** Assigned task **
Report every line below that has the string "computer" in it.

** Extracted entries **
****************************************

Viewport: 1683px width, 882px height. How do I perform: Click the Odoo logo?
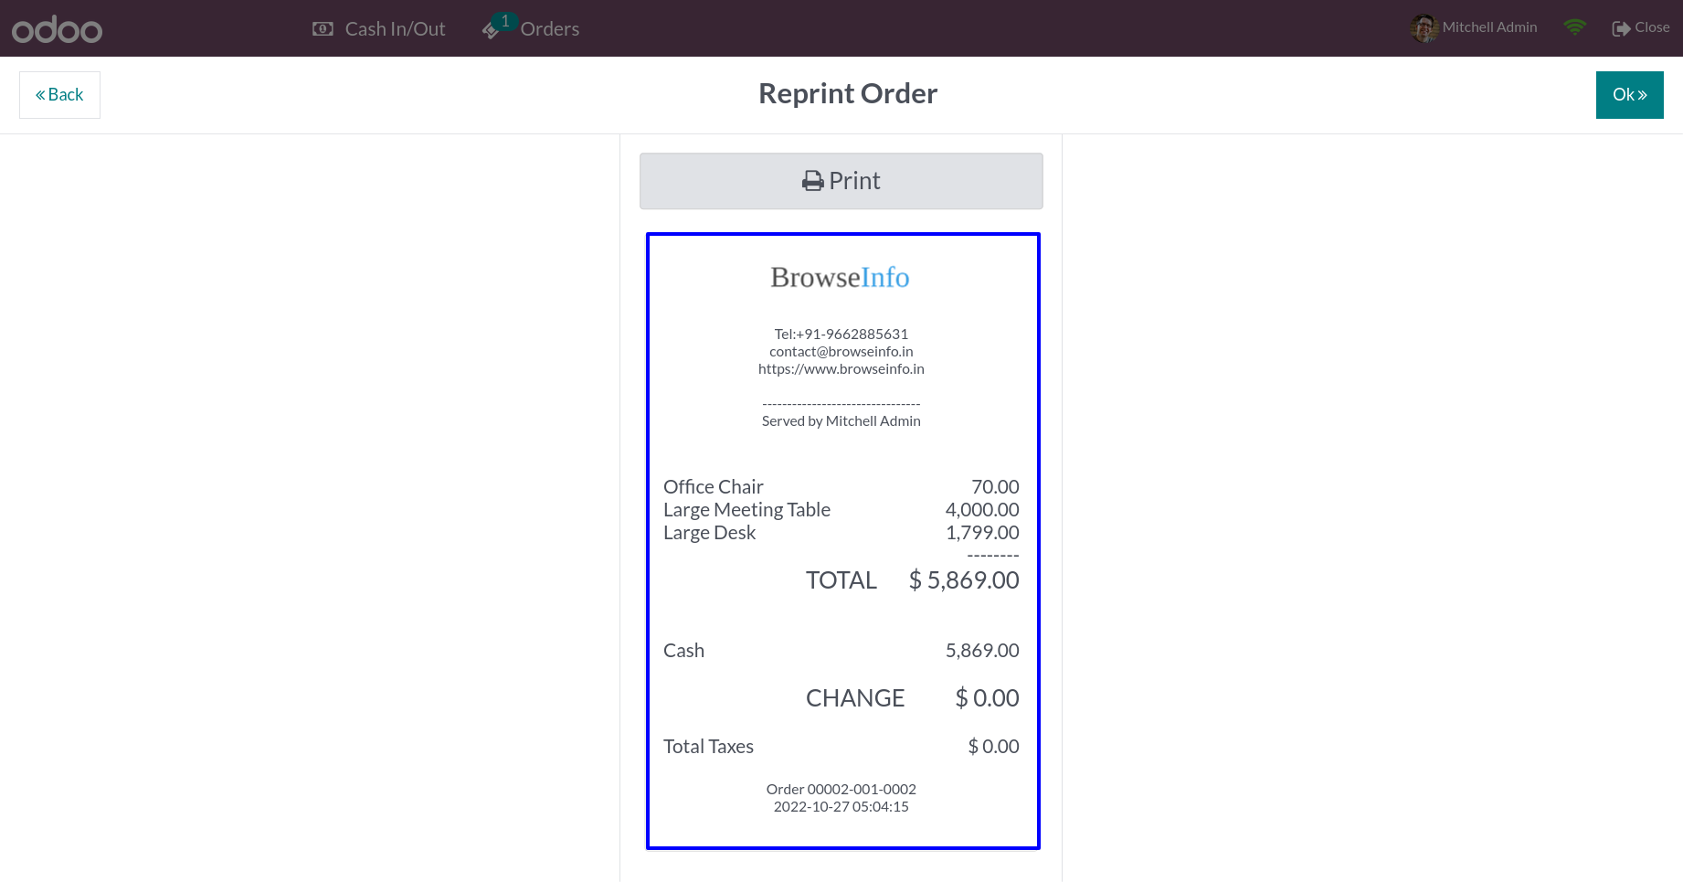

****************************************

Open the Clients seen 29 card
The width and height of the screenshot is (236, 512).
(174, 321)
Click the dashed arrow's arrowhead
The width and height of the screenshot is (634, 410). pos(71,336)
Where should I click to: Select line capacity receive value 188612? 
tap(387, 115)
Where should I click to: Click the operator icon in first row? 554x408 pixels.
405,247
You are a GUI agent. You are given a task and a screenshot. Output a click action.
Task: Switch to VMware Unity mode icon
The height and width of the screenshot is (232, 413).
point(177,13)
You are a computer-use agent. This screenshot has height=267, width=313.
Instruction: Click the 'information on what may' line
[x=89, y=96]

****************************************

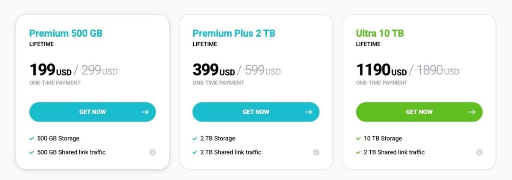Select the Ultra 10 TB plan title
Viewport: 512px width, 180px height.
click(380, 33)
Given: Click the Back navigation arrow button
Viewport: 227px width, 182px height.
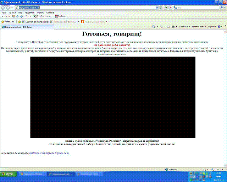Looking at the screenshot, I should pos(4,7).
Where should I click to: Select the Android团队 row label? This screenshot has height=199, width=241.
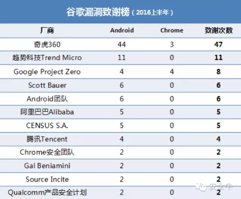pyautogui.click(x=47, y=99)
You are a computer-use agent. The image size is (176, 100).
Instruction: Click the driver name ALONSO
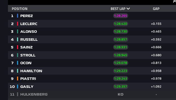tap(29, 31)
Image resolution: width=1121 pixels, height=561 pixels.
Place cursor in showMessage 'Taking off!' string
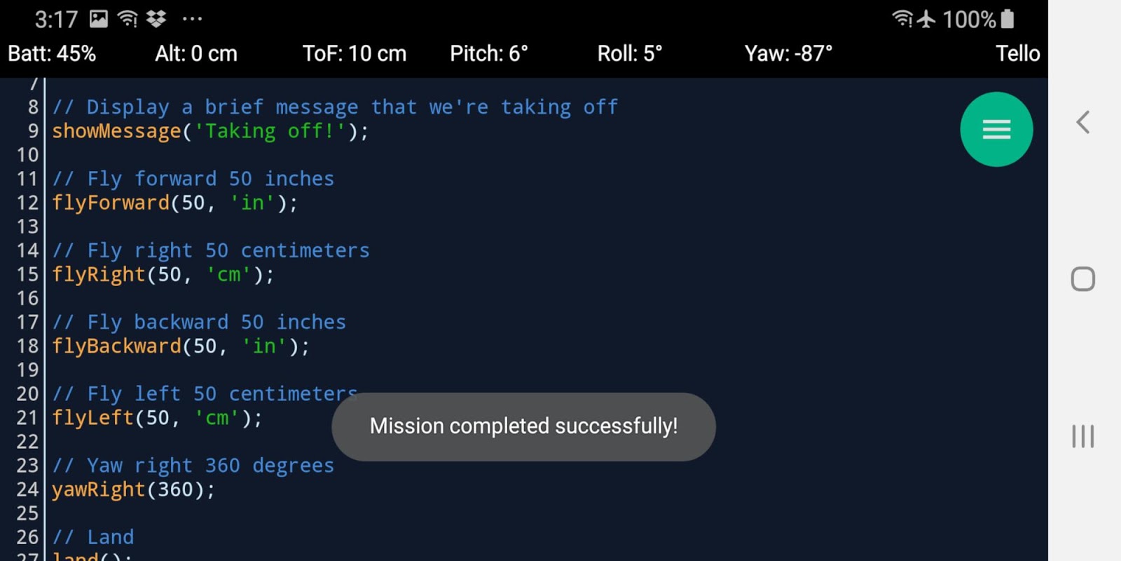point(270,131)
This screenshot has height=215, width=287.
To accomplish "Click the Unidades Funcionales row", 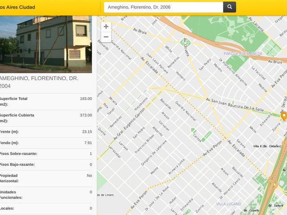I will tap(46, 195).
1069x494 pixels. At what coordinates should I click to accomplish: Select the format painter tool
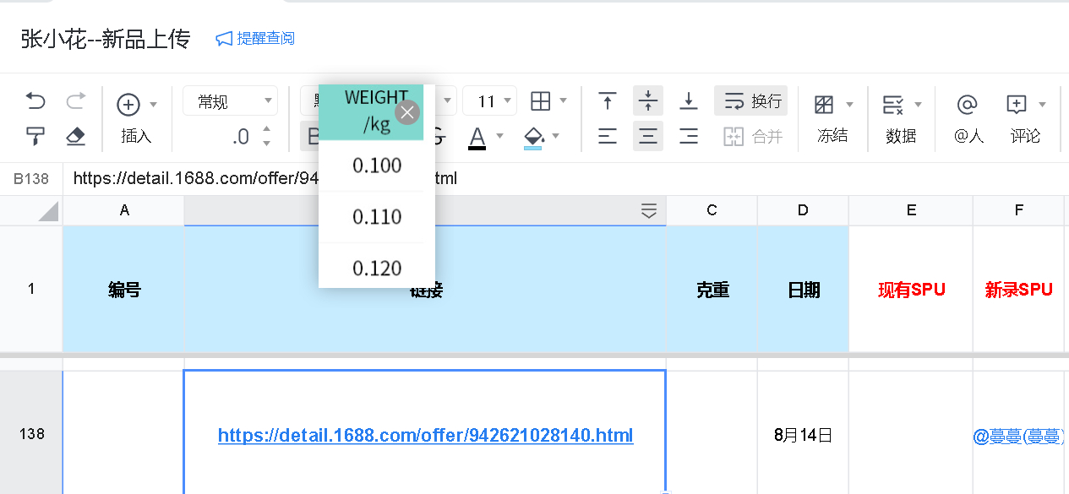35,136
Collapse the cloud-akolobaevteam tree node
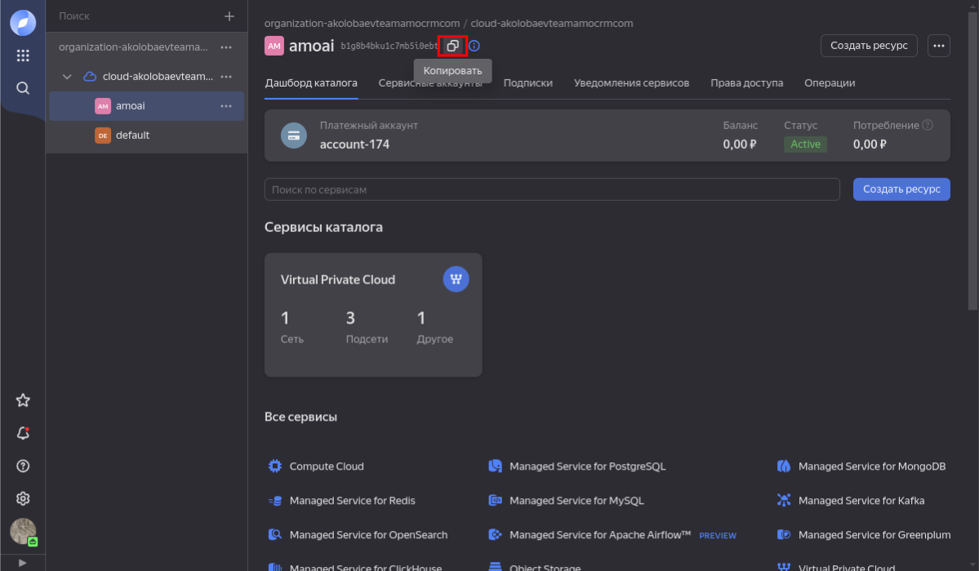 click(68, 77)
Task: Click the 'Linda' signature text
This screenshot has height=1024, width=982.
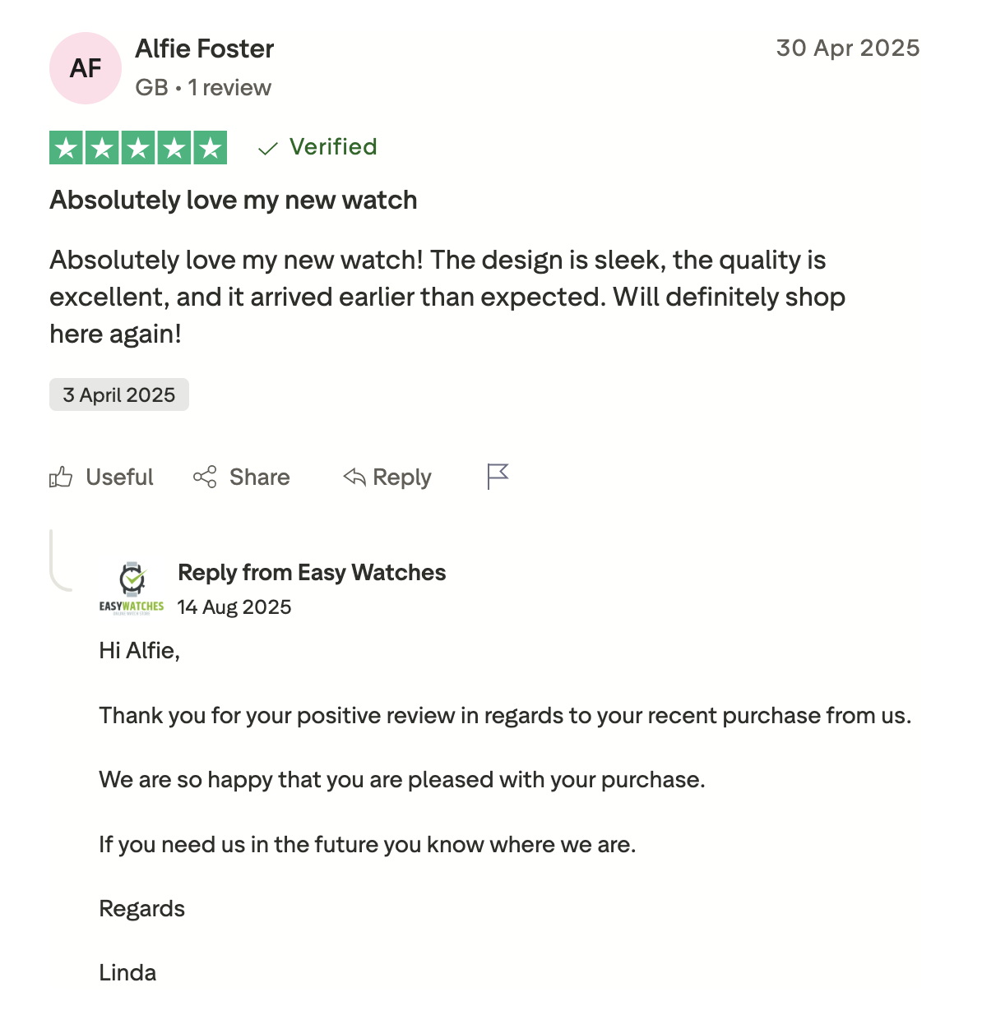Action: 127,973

****************************************

** Answer **
You are a computer-use agent. This screenshot has height=267, width=313.
You are a computer-use agent. The image size is (176, 100).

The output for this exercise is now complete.